• **AUFGABENSTELLUNG**:
Setze das Interview mit Mario Theissen im Anschluss an den letzten gezeigten Satz fort.

• **QUELLE**:
↓
Mario Theissen: "Wir haben das natürlich gehofft. Unser Saisonziel war der sechste Platz. Doch im Saisonverlauf haben wir erkannt, dass noch mehr drin liegt. Mit diesem fünften Rang haben wir von allen Teams den größten Sprung nach vorne gemacht, worauf ich besonders stolz bin."#w1#
Frage: "Liegt das Geheimnis in den größeren Ressourcen?"
Theissen: "Tatsächlich fiel es dem vormaligen Team von Sauber Petronas schwer, mit seinen begrenzten Ressourcen das Entwicklungstempo der andern Teams mitzugehen."
"Mehr Mittel allein garantieren aber noch keinen Erfolg. Hinter unserem Steigerungslauf steckt ein ganzes Spektrum von Maßnahmen, die wir seit dem Sommer 2005 auf Kiel gelegt haben - vom Aufbau eines separaten Testteams bis hin zur Umstellung des Windkanals auf einen 24-Stunden-Betrieb mit drei Schichten."
Frage: "Haben Sie auch ein paar intelligente Köpfe an Bord geholt?"
Theissen: "Die meisten davon hatten wir schon. Der Mehrheitserwerb von Sauber war ja vor allem deshalb zustande gekommen, weil wir hier ein fähiges Team gesehen haben, das einfach nur zu klein war."
"Wir haben aber auch einige Schlüsselfiguren ins Team geholt: Auf der Technikseite sind dies insbesondere der Chef der Aerodynamikabteilung, William Toet, und der Chief Designer Jörg Zander, die beide jetzt unter Willy Rampf die Aerodynamik und das Fahrzeugdesign vorantreiben werden."
↑
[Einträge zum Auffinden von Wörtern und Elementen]
↓
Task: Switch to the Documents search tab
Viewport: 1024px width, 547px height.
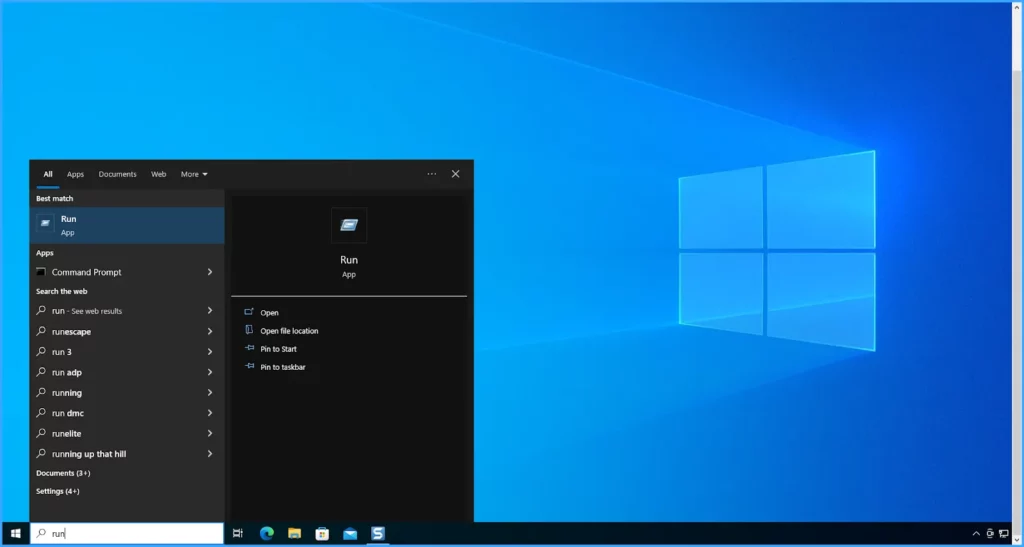Action: [117, 174]
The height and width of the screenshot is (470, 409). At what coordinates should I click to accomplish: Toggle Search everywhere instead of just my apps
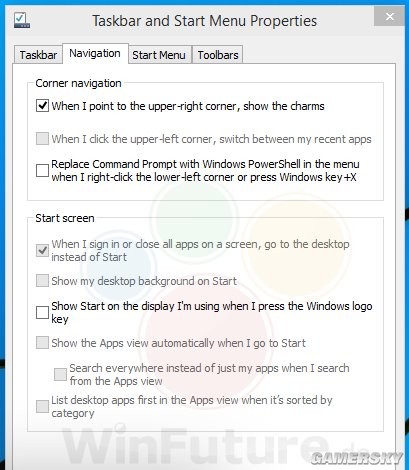[x=60, y=374]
↑
• **LÖSUNG**:
Frage: "Die gute Performance ist ein Indiz dafür, dass die Integration der beiden Firmen gut vorankommt. Kann man schon von einer einzigen Firma sprechen?"
Theissen: "Noch nicht ganz. Doch der gemeinsame Spirit ist schon weit gediehen. Wir haben in der Zwischensaison noch eine komplette Entwicklungsphase vor uns. Im nächsten Frühling sollten wir dann als vollintegriertes Team aufgestellt sein."
Frage: "Wie gut harmoniert die bayerische Mentalität mit der zürcherischen?"
Theissen: "Grundsätzlich gut, wobei es hier nicht so sehr auf die Nationalkulturen ankommt, sondern mehr auf die Firmenkulturen. Und hier kann ich sagen: Die sind kompatibel. Da haben wir In der Vergangenheit auch schon andere Situationen erlebt."
"Wenn die Kulturen jedoch zusammenpassen, dann gelingt es auch, aus zwei unabhängigen Einheiten eine gemeinsame zu schmieden. Das geht natürlich auch in so einem Fall nicht ganz schmerzfrei, denn dazu muss sich jeder Einzelne verändern."
Frage: "Im Moment klafft in Hinwil ein großes Bauloch. Wie viele Leute werden dereinst in der vergrößerten Fabrik arbeiten?"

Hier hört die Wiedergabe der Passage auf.